Role of environmental pollutants in breast cancer: Emphasis on Methyl-4-hydroxybenzoate and Triple-negative breast cancer

Research Hypothesis We hypothesized that Methyl-4-hydroxybenzoate (MEP), a common preservative and emerging environmental contaminant, contributes to triple-negative breast cancer (TNBC) pathogenesis through specific molecular interactions. A network toxicology framework was employed to systematically investigate MEP exposure and TNBC risk.

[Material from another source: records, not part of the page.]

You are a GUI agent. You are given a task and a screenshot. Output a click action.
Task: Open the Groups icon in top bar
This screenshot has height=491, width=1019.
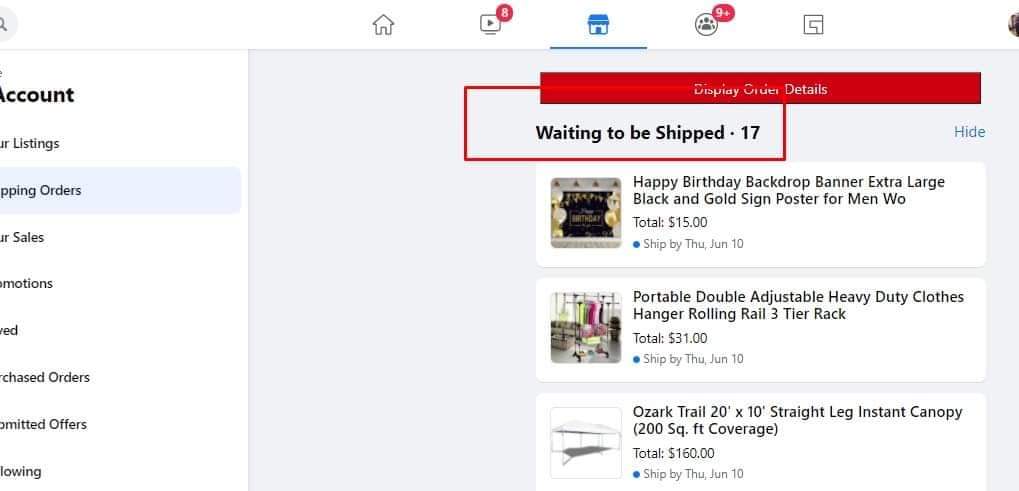pos(706,25)
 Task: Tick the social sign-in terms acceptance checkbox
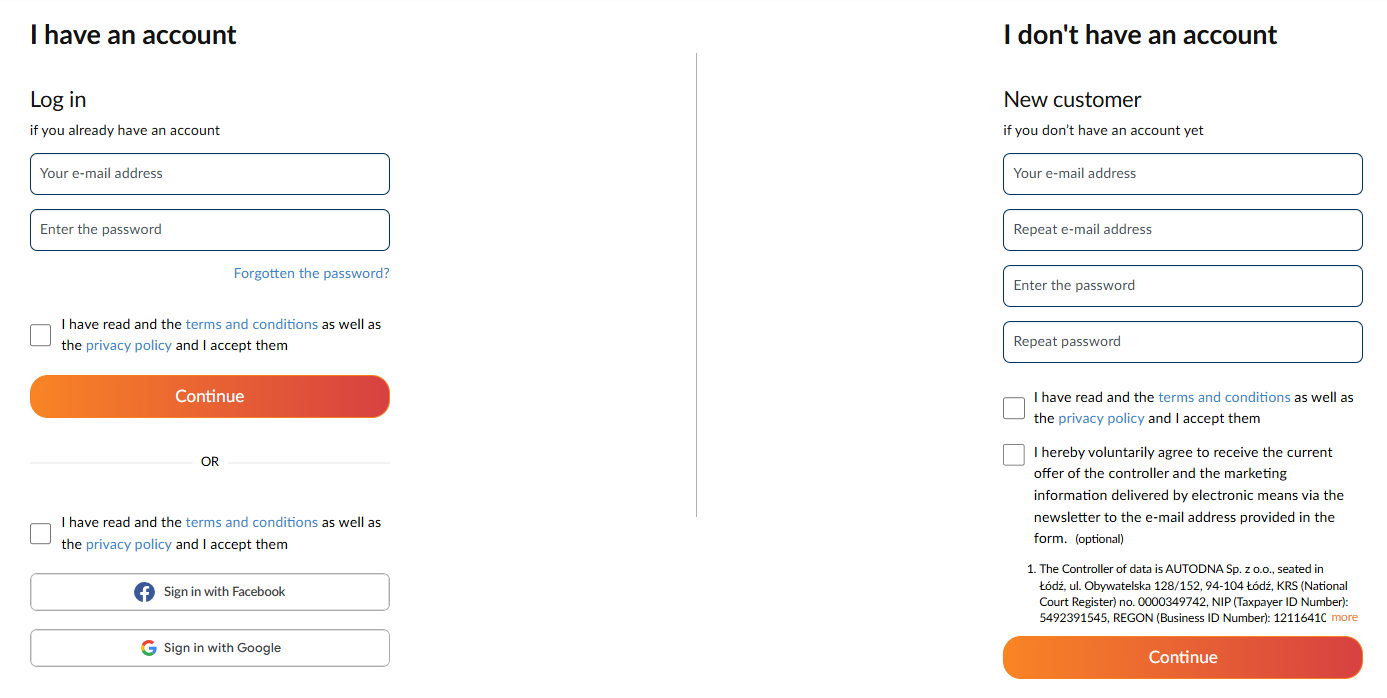[40, 533]
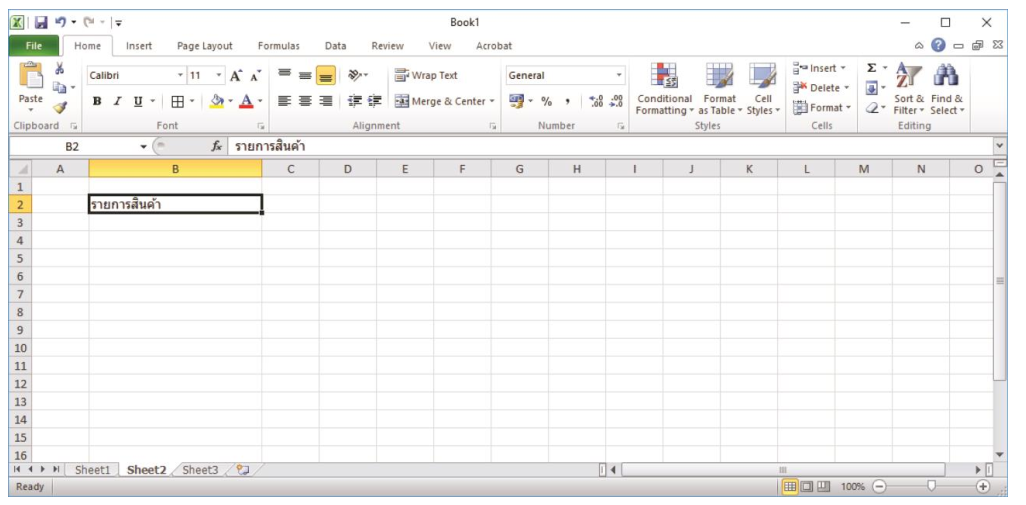Click the Conditional Formatting icon
The image size is (1026, 505).
664,76
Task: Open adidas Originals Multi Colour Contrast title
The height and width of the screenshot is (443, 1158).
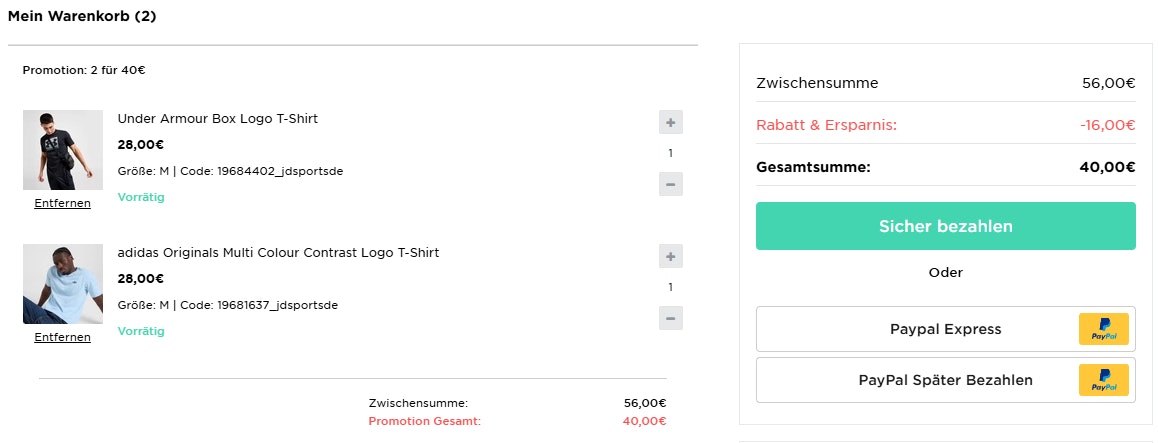Action: [x=278, y=253]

Data Contents This dataset contains supplementary tables supporting the main findings: Table S1: 561 potential MEP targets from ChEMBL, STITCH-5.0, and SwissTargetPrediction, standardized to gene symbols via UniProt. Table S2: 2,447 TNBC-associated targets from GeneCards, OMIM, and TTD. Tables S3–S5: Differentially expressed genes (DEGs) from GSE76250 (GEO) and TCGA datasets, including 319 and 1,442 DEGs respectively, and 192 intersecting TNBC-related DEGs. Tables S6–S8: WGCNA results identifying TNBC-associated modules (blue from GEO, yellow from TCGA) and 60 key TNBC-related DEGs. Key Findings Integrative analysis identified three hub genes (EZH2, NEK2, TYMS) significantly enriched in cancer-related pathways with high diagnostic and prognostic value. These data form the foundation for conclusions that MEP may influence TNBC through these targets. Data Generation & Usage MEP targets were predicted using ChEMBL, STITCH, and SwissTargetPrediction. TNBC targets were retrieved from GeneCards, OMIM, and TTD. Transcriptomic data from GEO and TCGA underwent differential expression analysis (limma/DESeq2) with thresholds of adjusted P < 0.05 and |log₂FC| > 1 (GEO) or > 2 (TCGA). WGCNA was performed to identify co-expression modules. Researchers can use these files for replication, extended analyses, pathway enrichment, or meta-analyses. Data are provided in tab-delimited format compatible with standard bioinformatics tools.